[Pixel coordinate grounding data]
□ □ □ □
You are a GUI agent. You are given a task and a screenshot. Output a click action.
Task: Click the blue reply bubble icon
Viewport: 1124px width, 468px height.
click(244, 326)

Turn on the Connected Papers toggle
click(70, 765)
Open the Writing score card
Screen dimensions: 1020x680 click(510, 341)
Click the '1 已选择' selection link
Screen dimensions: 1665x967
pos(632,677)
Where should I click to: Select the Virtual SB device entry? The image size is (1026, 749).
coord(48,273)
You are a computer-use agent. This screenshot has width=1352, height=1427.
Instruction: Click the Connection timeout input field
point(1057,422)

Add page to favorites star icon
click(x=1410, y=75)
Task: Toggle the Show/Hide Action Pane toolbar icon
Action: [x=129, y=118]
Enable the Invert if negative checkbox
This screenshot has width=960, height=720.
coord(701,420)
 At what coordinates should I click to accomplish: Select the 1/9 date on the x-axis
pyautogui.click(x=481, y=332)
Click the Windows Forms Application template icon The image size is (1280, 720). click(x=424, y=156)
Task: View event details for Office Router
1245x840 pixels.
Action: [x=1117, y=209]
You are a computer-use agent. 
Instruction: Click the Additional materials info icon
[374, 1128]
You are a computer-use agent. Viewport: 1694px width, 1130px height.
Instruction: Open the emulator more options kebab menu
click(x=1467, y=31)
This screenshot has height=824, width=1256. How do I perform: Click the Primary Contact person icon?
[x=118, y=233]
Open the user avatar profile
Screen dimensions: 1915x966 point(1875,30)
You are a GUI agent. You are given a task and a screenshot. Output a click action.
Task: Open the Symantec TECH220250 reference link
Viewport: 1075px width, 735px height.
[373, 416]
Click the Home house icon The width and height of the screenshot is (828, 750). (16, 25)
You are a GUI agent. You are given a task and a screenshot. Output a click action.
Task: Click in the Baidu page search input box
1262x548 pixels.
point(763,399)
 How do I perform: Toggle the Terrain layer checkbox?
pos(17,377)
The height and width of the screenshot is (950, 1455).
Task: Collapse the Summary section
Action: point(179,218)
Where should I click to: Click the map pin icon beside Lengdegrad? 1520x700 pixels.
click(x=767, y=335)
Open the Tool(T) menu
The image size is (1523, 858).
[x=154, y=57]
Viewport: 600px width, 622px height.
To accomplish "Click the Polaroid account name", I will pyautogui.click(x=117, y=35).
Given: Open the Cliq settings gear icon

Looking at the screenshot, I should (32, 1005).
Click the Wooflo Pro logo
□ □ □ □
TASK OBJECTIVE
Look through the records and gather each line with the word "computer".

RESPONSE TO THIS EXERCISE
You are a computer-use agent. This screenshot has width=1352, height=1427.
You are a computer-use agent. 
You are a computer-use agent. Viewport: 1694px width, 1130px height.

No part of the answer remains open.